Le retour de la sécurité alimentaire en Europe
Il peut paraître décalé, voire absurde, d’aborder le thème de la sécurité alimentaire dans une région industrialisée qui n’a pas souffert de grande famine depuis plus de 60 ans et dont les taux d’obésité ne font qu’augmenter. Cela peut même paraître obscène alors que des millions de personnes ne mangent pas à leur faim sur d’autres continents. Et pourtant…

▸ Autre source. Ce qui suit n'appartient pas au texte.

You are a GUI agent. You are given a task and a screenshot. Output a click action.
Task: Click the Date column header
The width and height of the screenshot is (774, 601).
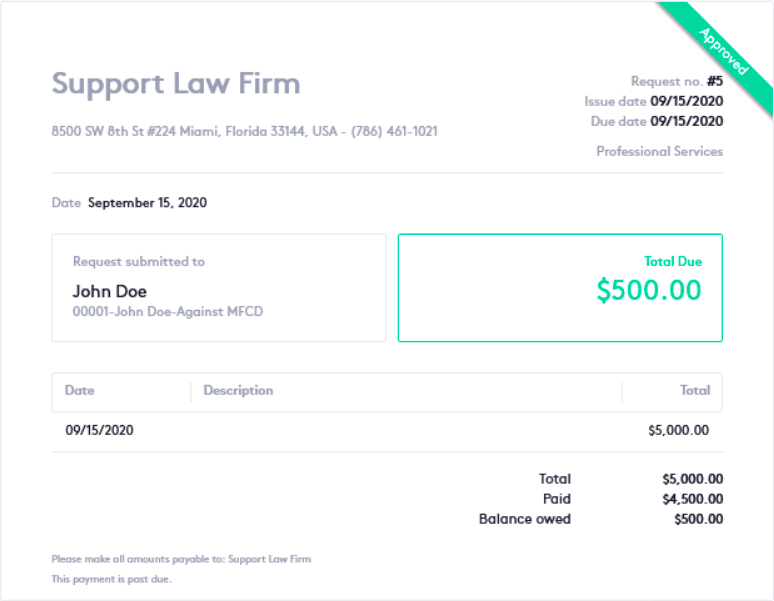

Un système puissant… mais très vulnérable
Presque toute notre alimentation repose sur le système alimentaire industriel. Non seulement celui-ci contribue à un ensemble de catastrophes que subissent notre planète et nos sociétés (réchauffement climatique, destruction des écosystèmes, disparition des agriculteurs, mise en danger de la santé des populations et, enfin, gaspillage immense) mais, en retour, ces crises affectent le système de manière inquiétante, au point de le rendre très vulnérable. Ainsi, il pourrait être sérieusement perturbé par un climat de plus en plus agressif et imprévisible, des pénuries imminentes d’énergies fossiles, de minerais ou d’eau, des crises économiques globales, ou même par sa structure trop centralisée et interconnectée.
Des ruptures systémiques
La nouveauté est de constater que toutes ces menaces interagissent et peuvent avoir un effet domino qui, potentiellement, déstabiliserait rapidement et globalement l’ensemble du système. Penser la sécurité alimentaire de l’Europe implique donc d’adopter une pensée systémique et transdisciplinaire, et de traiter les crises simultanément dans un laps de temps très court. Dans cette optique, il devient assez évident que des politiques de statu quo mettent en danger la stabilité et la pérennité du système alimentaire industriel, c’est-à-dire la survie de notre civilisation. Cela est confirmé par le cinquième rapport du Groupe d’experts intergouvernemental sur l’évolution du climat (GIEC), paru en avril 2014, où il est annoncé que nous risquons, « avec une grande certitude », une « insécurité alimentaire et un effondrement des systèmes alimentaires ». Si cela est valable pour l’ensemble du globe, il n’y a pas de raison que l’Europe soit épargnée.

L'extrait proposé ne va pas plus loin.